Ah..I digress. So, I had every intention of writing this yesterday but as I was driving home from Sam's Club, I started crying through every country song on the radio (yes, even "All My Exes Live in Texas") and then remembered how I had given the stink eye to that lady in the frozen food department and I realized....I have PMS. It's been awhile so I had sort of forgotten how much joy this brings to my life for 5-7 days. I took that as a sign to take to my bed and Facebook stalk under the covers. But now, after several cups of coffee and a handful of macadamia nut Hershey kisses (Brooke, my supply is running low! Darn you, Hawaii, for controlling supply), I am ready to face the world.

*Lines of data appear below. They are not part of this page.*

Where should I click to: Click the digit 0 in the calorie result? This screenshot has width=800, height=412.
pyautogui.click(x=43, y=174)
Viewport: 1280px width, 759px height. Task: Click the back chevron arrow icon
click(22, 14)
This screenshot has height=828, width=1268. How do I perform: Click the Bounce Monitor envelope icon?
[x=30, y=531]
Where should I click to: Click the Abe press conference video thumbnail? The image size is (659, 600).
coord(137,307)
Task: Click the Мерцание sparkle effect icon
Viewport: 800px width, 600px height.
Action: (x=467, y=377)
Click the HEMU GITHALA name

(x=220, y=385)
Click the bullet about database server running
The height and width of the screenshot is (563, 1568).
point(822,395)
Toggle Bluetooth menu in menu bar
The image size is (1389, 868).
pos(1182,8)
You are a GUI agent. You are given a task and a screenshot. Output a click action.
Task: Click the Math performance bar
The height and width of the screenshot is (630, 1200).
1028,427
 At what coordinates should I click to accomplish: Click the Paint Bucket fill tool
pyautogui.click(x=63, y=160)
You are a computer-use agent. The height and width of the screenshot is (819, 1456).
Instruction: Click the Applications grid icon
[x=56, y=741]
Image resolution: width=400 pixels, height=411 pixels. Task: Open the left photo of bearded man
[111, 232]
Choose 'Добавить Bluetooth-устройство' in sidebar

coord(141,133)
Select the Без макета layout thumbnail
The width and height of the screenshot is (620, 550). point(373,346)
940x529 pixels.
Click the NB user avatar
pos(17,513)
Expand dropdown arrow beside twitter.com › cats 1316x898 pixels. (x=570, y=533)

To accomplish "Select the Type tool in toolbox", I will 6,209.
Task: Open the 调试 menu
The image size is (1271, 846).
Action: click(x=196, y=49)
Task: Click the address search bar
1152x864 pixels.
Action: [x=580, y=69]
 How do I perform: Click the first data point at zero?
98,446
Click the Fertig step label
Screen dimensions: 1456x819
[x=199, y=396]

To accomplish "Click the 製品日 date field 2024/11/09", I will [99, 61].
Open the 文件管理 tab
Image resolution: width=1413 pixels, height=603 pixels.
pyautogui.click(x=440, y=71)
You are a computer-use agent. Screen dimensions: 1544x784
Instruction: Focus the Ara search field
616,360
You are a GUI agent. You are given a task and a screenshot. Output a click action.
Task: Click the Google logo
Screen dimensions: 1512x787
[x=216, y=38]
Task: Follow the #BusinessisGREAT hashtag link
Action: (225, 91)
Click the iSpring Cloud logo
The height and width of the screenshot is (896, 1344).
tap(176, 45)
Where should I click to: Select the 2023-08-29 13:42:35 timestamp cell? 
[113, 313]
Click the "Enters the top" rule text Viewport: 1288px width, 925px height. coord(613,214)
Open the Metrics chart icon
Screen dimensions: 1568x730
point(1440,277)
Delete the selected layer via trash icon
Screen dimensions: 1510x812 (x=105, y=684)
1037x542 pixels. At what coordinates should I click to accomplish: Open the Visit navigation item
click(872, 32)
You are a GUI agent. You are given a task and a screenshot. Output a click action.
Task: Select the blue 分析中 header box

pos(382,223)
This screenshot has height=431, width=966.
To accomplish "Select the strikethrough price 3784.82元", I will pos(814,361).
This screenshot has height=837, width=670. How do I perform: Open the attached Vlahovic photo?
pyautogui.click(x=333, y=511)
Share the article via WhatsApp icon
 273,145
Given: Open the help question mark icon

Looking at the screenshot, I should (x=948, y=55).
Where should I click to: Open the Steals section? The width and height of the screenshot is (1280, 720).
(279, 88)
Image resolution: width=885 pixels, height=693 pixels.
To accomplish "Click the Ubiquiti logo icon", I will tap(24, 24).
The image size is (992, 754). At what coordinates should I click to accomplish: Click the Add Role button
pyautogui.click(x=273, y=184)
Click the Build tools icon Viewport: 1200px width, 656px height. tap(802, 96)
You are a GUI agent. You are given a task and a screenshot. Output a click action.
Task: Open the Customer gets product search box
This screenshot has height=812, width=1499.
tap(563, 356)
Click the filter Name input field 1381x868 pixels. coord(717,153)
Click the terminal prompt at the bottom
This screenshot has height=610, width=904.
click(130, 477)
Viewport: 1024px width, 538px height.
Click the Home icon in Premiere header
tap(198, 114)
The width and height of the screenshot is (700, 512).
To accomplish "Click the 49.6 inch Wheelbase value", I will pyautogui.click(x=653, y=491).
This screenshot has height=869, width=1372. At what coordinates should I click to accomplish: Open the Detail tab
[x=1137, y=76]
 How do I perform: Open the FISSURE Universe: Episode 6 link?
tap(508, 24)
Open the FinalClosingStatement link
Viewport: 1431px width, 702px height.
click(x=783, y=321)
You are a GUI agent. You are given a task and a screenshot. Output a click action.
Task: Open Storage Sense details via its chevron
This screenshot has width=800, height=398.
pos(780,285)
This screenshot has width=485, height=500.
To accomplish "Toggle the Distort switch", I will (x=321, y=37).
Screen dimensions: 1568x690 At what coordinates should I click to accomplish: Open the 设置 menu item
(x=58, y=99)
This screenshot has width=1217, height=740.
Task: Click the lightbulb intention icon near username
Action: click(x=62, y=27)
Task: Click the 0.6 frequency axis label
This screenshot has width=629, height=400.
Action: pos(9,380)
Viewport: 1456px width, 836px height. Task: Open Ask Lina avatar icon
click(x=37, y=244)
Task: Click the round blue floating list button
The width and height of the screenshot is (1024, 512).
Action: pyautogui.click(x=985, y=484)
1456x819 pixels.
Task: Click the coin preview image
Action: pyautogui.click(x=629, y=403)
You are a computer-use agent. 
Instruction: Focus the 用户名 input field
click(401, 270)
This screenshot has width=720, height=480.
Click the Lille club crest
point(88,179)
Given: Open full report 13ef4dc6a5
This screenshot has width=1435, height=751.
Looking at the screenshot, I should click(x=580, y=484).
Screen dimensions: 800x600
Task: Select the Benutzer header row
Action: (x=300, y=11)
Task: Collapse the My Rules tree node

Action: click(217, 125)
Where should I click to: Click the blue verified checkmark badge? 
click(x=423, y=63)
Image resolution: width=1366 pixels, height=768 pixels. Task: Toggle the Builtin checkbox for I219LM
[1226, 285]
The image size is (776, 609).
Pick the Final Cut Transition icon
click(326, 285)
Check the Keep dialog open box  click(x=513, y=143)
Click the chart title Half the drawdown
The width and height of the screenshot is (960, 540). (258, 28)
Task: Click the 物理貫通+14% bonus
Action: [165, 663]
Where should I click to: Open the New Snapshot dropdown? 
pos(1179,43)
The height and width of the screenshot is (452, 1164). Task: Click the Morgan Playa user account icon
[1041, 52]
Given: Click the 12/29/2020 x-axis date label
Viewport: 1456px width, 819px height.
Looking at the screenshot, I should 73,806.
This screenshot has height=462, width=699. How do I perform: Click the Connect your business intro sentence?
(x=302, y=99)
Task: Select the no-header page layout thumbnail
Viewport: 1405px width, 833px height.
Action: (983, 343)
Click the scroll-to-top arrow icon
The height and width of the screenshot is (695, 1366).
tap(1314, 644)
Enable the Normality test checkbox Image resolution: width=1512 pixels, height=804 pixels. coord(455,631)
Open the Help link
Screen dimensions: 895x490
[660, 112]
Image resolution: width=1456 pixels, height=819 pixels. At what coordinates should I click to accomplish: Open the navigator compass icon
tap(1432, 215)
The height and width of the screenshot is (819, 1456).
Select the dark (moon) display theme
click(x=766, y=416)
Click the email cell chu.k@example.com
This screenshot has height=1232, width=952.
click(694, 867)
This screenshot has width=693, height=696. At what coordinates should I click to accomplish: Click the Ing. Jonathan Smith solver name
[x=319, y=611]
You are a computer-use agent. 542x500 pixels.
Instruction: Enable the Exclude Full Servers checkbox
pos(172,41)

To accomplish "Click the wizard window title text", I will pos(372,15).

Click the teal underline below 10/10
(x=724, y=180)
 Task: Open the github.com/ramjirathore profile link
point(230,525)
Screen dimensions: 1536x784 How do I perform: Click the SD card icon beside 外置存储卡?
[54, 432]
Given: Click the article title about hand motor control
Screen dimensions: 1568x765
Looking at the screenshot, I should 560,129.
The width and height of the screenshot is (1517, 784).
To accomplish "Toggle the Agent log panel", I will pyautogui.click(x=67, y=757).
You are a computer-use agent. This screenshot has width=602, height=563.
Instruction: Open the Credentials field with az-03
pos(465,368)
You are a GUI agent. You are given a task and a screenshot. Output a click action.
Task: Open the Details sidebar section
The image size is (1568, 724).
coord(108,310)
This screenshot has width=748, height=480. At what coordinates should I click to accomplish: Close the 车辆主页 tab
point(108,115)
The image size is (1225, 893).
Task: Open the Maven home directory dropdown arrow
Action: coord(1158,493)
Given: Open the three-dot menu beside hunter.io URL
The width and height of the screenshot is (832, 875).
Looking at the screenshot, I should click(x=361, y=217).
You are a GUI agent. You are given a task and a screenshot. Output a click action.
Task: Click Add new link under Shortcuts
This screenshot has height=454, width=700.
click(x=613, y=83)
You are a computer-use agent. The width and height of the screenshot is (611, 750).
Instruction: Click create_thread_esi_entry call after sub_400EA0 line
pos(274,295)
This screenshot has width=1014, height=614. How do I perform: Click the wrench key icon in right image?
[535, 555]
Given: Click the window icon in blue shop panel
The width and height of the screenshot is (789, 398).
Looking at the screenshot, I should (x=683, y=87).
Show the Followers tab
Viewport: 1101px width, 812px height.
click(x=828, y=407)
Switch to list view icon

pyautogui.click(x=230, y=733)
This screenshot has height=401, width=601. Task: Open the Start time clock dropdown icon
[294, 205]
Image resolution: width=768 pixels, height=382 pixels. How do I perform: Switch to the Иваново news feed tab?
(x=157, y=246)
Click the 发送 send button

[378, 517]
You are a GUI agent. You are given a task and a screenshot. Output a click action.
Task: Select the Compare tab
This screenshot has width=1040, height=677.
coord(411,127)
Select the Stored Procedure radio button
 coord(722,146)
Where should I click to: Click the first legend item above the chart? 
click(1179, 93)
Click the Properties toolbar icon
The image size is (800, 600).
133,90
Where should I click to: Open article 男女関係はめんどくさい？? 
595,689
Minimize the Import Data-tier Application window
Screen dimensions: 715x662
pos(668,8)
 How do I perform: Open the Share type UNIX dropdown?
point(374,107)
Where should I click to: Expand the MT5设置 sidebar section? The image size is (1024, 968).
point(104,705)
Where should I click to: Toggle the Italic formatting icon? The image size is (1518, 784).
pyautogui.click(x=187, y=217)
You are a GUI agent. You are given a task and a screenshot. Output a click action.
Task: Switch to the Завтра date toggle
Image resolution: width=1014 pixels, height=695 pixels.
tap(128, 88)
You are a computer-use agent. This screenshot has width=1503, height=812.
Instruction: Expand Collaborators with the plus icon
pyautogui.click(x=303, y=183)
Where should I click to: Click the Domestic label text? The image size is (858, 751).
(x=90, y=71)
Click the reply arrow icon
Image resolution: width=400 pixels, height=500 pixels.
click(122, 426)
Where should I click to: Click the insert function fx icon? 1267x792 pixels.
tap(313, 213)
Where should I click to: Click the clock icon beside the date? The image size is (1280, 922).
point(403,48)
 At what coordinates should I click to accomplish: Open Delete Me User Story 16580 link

Sunday morning came early after a cookout with my Air Force friends on base, but I was eager to reach Savannah where Amanda of It's Blogworthy and her hubs, K, awaited me. Brunch at Goose Feathers was fantastic and I cannot recommend it enough. The line was long but moved swiftly and the owner was actually working the cash register! I am not sure if that speaks to her dedication or her obsession with control, but either way, I was wildly impressed.
Amanda and K are the most adorable couple, him fretting over the space between her babybelly and strangers, and her giggling about his Mama Hen Complex. I could have sat with them for hours, chatting about work, blogging, and travel. K is sort of a diamond in the rough. You know how hard it is to find a man who will have an enjoyable and two-way conversation with you about something other than field goals...kind of like trying to find size 7 thongs in Victoria's Secret. But K does it and does it well. He and Amanda are the perfect compliment to each other. Kind of like us..
Many thanks to K for snapping the photo of us in Ellis Square, Savannah and many thanks to Amanda for unknowingly letting me hijack it from your blog.
I could have stayed until the junk in the trunk went numb from unyielding cafe chairs...but Salt of Salt Says was drinking beer and Mama Salt was pouring mojitos and the first sign of alcoholism is drinking alone with your mom. We couldn't let that happen, could we?
So, it started with a beer on Sullivan's Island:
And then progressed to margaritas at a Mexican restaurant (where I accidentally used my outside voice to order fish tacos. I think I insisted that they be so good they would make me bellow sex noises.)
And then the drunken photography ensued.
But at least there was no drunk Facebooking or drunk texting (this time). Just 2 girls and Mama Salt on the balcony, discussing Prop 8 and where we will all be on Judgment Day (tequila makes me very philosophical).
The next morning was a dehydrated haze of pain, but one latte and an egg/brie sandwich later, we were on the road to normal.
Salt picked up a little Jasper lovin' with her frap and then we hit the bead store, Beaded Venus, which we immediately renamed Bedazzled Penis. I've managed to put up a couple creations from my finds at the bead store, but more are on their way. Glass pumpkin puppy heads anyone?
Finding King Street in downtown Charleston, using only street signs, proved to be a little more dangerous than scavenging bead stores in Mt. Pleasant. Let's just say that Salt has seen the less desirable neighborhoods of Charm City and this area ranked right up there with them. We dialed the Preppy White Girl Look down and the Totally-Fake-Unconcerned-Look up until the windows with bars disappeared and no one would mistake us for Narcs. At this point, there were several hysterical "incidences" and I just don't think I want to squeeze them all into one post. Suffice it to say, those of you who read Salt's blog know that she has completely ridiculous stories and it's tempting to believe they are born in her imagination. I'm here to tell you this crap really happens to her! And to me when I'm with her. So, more later on that. Sorry to be such a flapjacking tease.
Salt covered our trip to the city's creepiest cemeteries in her post today, so I will send you over here to check that out.
And I'm headed out to the rest of you, who I've been neglecting in favor of fruited wine, Budget Travel magazines, and Pat Conroy's latest novel, South of Broad. Love and butt-bumps to Amanda, K, Salt, and Mama Salt for a weekend of buffoonery. Let's do it again, shall we?